Das Haus aus Oberentfelden ist ein Zeuge jener grossen Vielzweckhäuser mit zeltartigen Strohdächern.
Dank der Dendrochronologie (Messen der Holzjahrringe) steht fest, dass das Holz für die ältesten Schwellen des Hauses im Jahre 1609 gefällt wurde. 1627 erfuhr das Haus bereits den ersten Umbau. Dabei erhielt es einen feuersicheren Speicher, der als steinerner Gebäudeteil neben die Küche zu stehen kam und «Stock» heisst. Auch ein ganzes Steinhaus kann «Stock» heissen, wie das Beispiel von Villnachern zeigt (211). Im «Stock» des Hauses von Oberentfelden verwahrten die Bauern ihre Wertgegenstände, in erster Linie das Saatgut – das Kostbarste, das es gegen Feuer und Langfinger zu schützen galt. In den folgenden fast 400 Jahren wurde das Gebäude wiederholt geflickt und je nach Bedarf baulich verändert. Das zerfallene Haus gelangte 1984/85 auf den Ballenberg.
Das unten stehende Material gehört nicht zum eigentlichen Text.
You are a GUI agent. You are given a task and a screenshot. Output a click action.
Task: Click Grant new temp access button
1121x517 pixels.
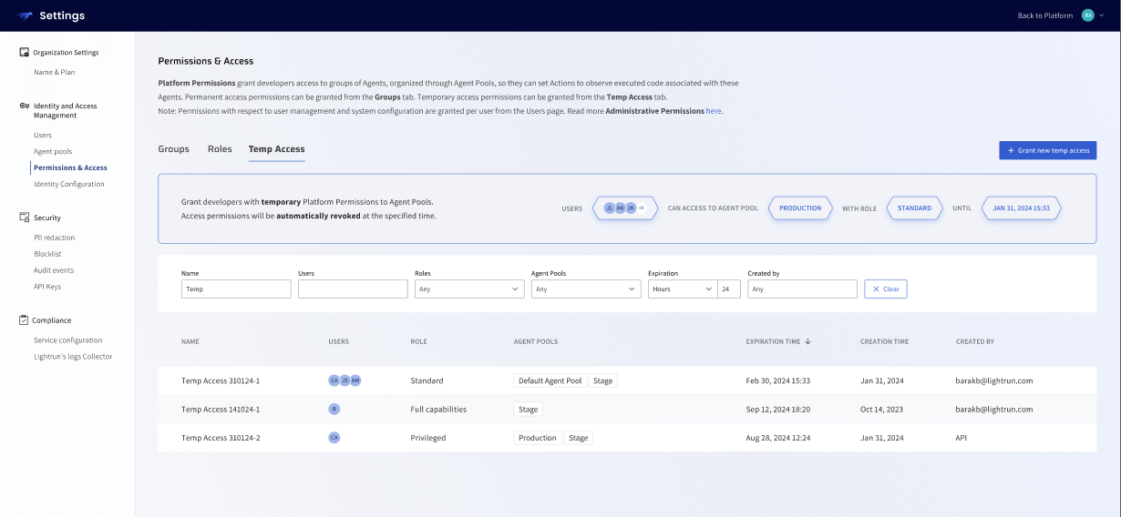tap(1047, 150)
Hier gestaltete man das Haus mit dem grossen, weiten Dach wieder so, wie es sich im 17. und 18. Jahrhundert präsentiert hatte.
Bis heute sind in der Schweiz Häuser dieses Typs zu finden. Allerdings decken längst nicht mehr Stroh, sondern Tonziegel die Dächer. Die Landwirtschaft hat sich verändert: Irgendwann verschwanden die langen Halme des Roggenstrohs, die von Hand geerntet wurden. Dieses Stroh war ganz besonders für die «weichen Dächer» geeignet. Nicht nur das Material fehlte, sondern auch jene, die es zu verarbeiten verstanden, nämlich die Strohdachdecker und ihr Wissen. Hinzu kommt, dass Strohdächer bei Bränden stark gefährdet waren. Deshalb erhöhten die Versicherungen im 19. Jahrhundert die Prämien für Strohdächer massiv. Auch dies trug zum Verschwinden des herkömmlichen und bis dahin weit verbreiteten Bedachungsmaterials bei – wer wollte schon das Doppelte zahlen und erst noch viel aufbringen für den intensiven Unterhalt? Als Kompromiss deckt heute ein Stroh-Schilfdach mit einer Lebenserwartung von ca. 50 Jahren das Haus aus Oberentfelden.
Dächer aus Stroh oder Schilf gehören zum Landschaftsbild in Ungarn, Norddeutschland, England oder Afrika. Auch in der Ajoie, in Genf und vor allem im Schweizer Mittelland gab es Bauernhäuser mit Strohdächern. Geblieben sind nur wenige: Das Haus aus Oberentfelden ist ein Zeuge jener grossen Vielzweckhäuser mit zeltartigen Strohdächern, von denen es einst Tausende gab. Bis in die Zeit um 1850/1900 glich manches Aargauer Dorf von weitem einem Zeltlager, derart prägend war das Bild dieser mächtigen Häuser.